- ACTIVITY -
Return the lines that run from the line containing "Start the Pixel" through the end of the entries, both ends included. Leave out all pictures.

- RECORDS -
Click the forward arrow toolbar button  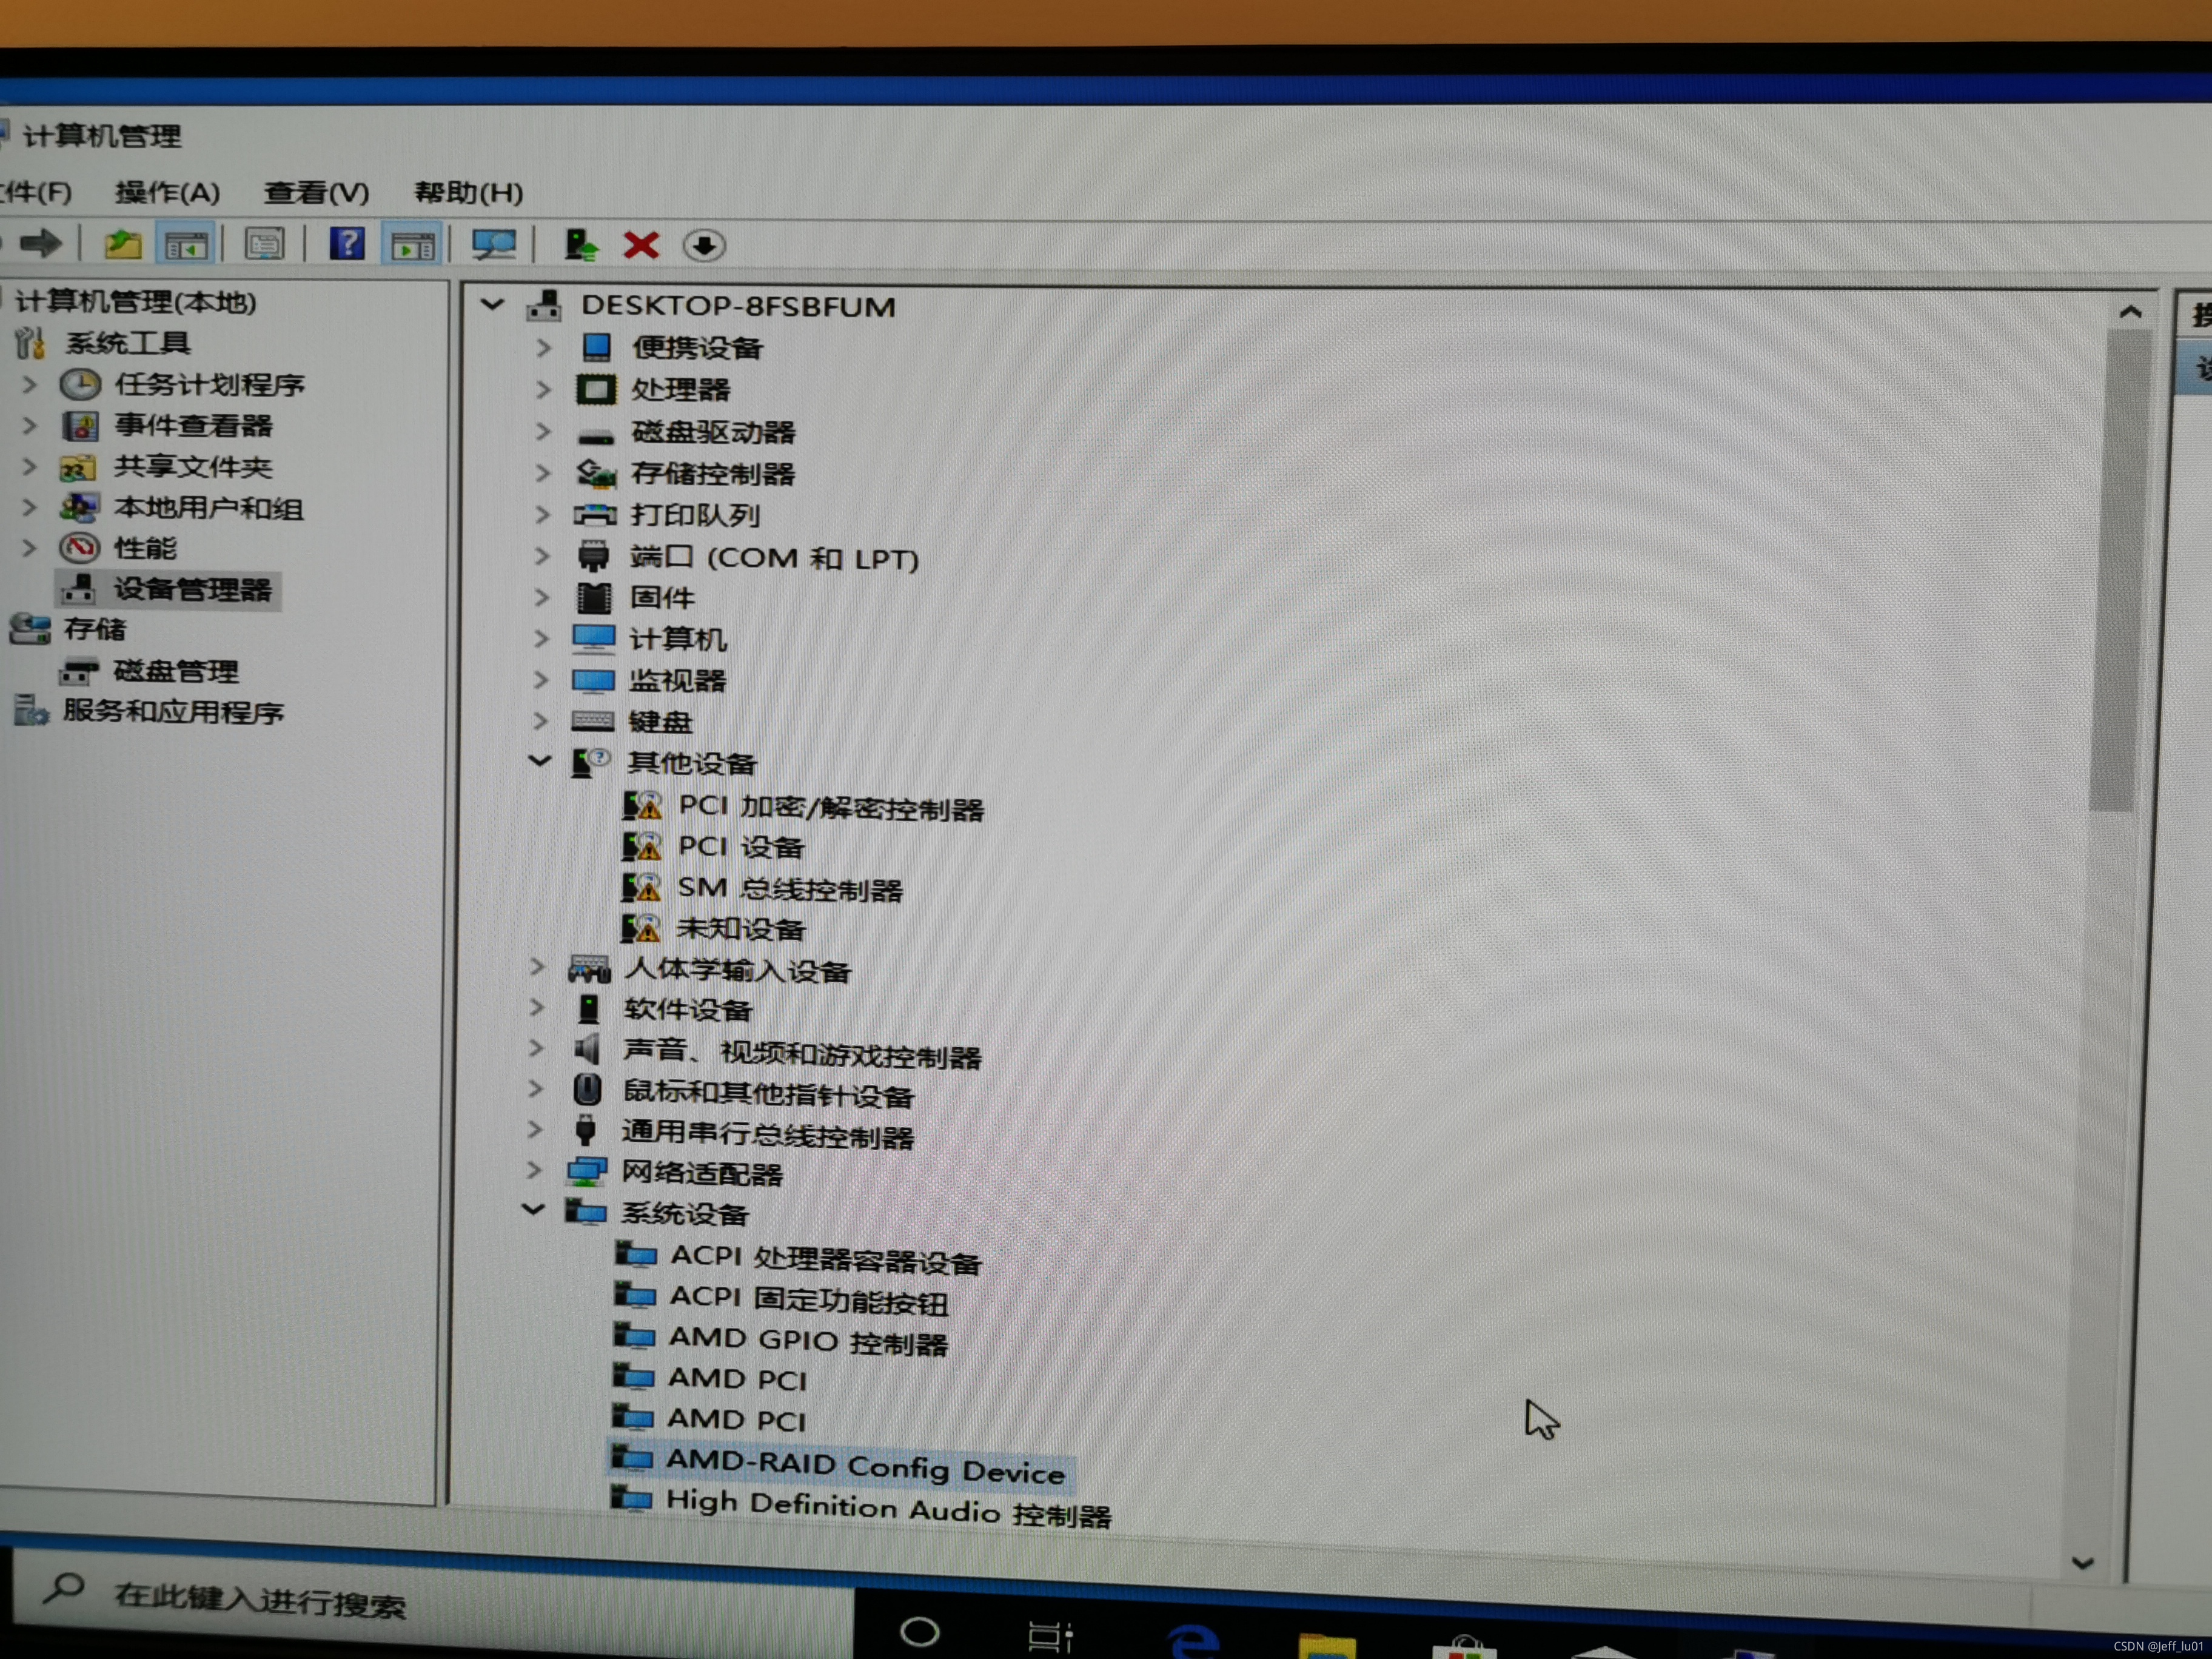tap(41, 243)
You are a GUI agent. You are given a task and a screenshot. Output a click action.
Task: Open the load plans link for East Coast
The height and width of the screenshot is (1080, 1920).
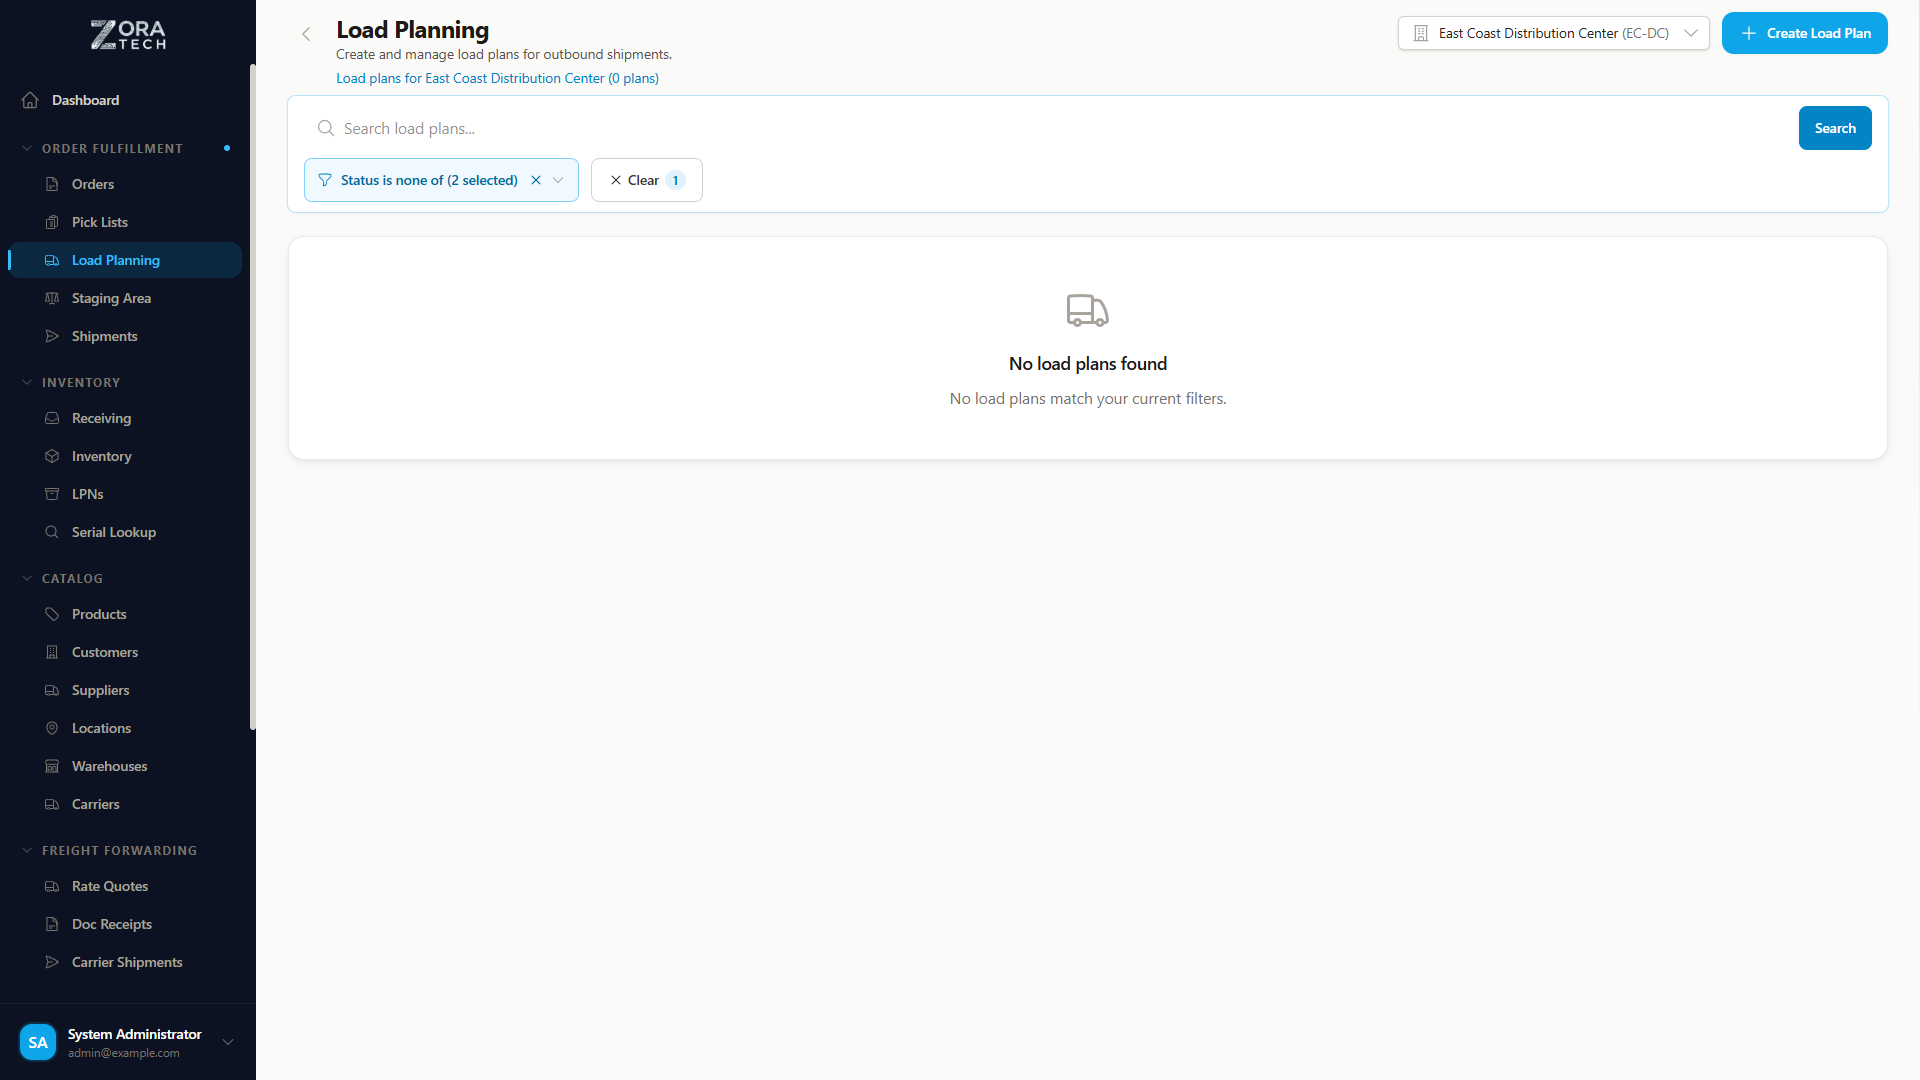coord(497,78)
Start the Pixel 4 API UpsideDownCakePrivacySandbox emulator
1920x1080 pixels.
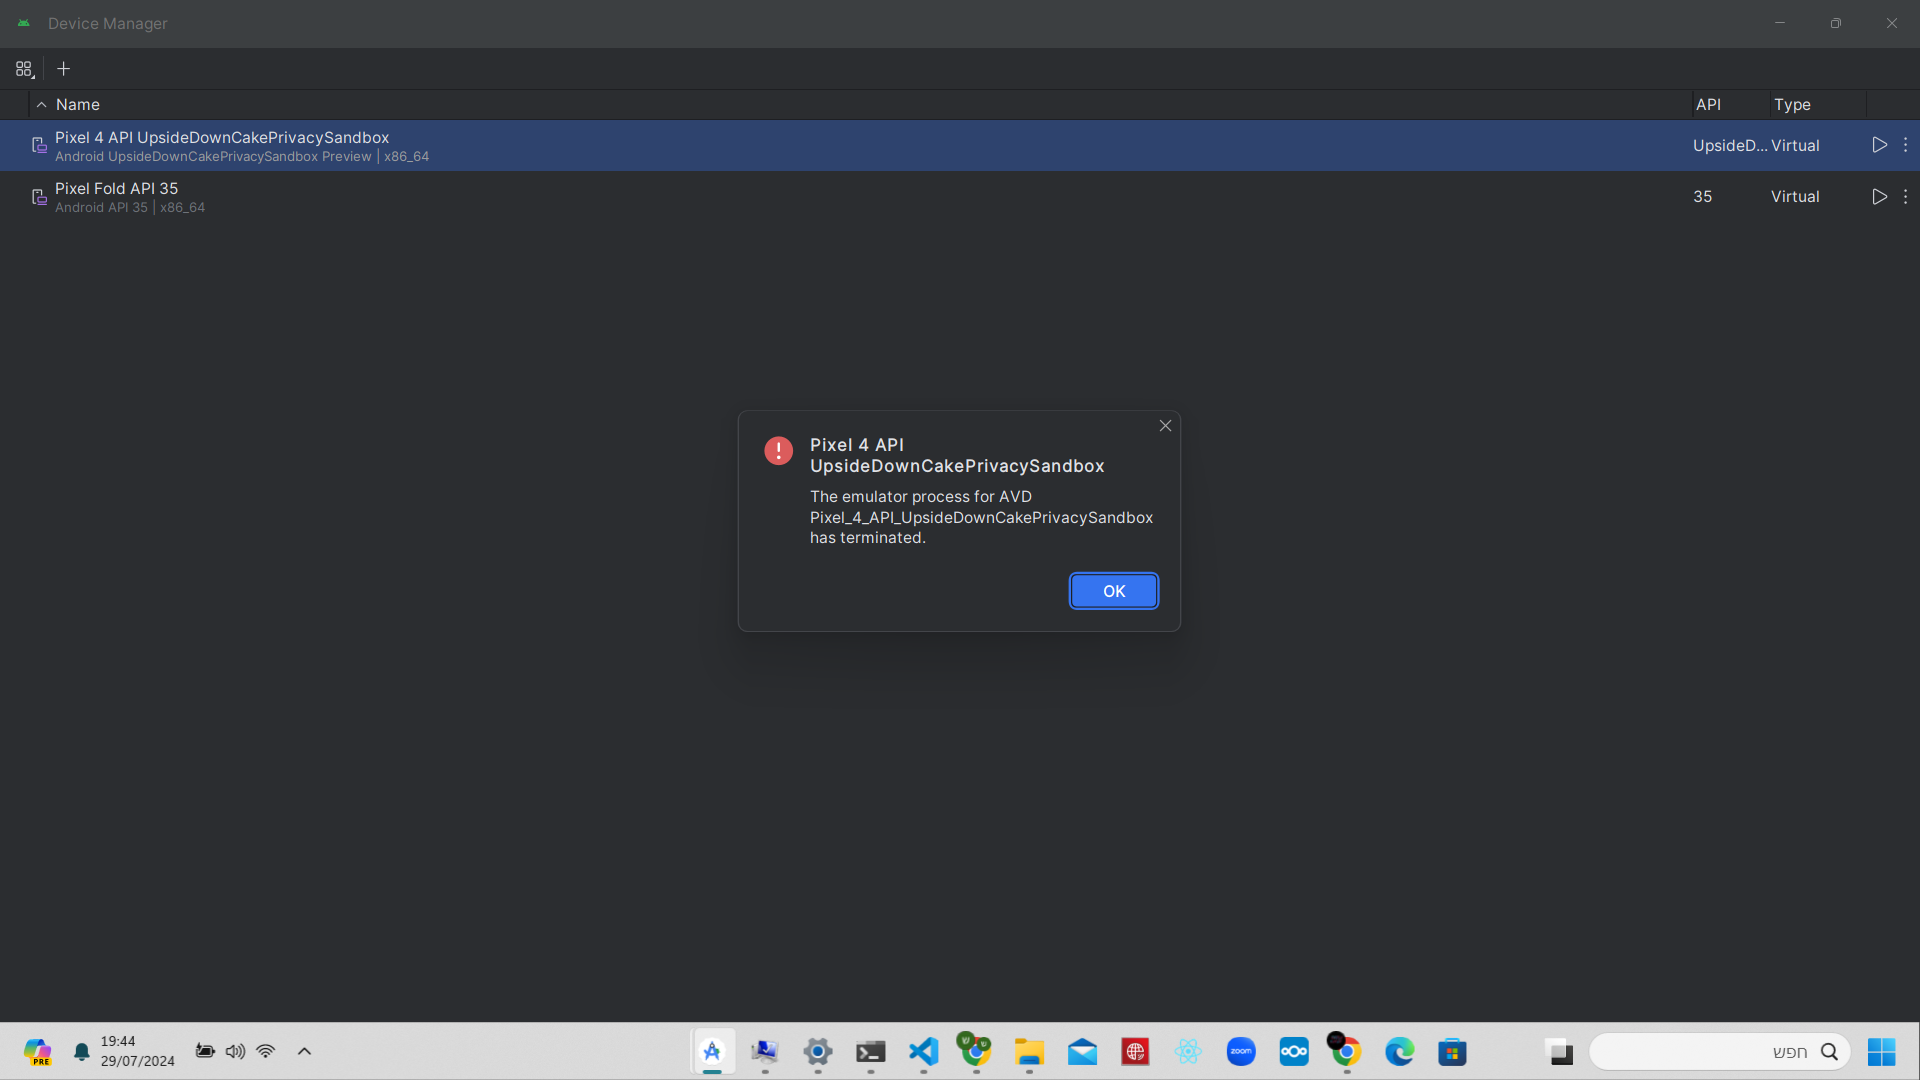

- ANSWER BELOW -
Start the Pixel 4 API UpsideDownCakePrivacySandbox emulator
1920x1080 pixels.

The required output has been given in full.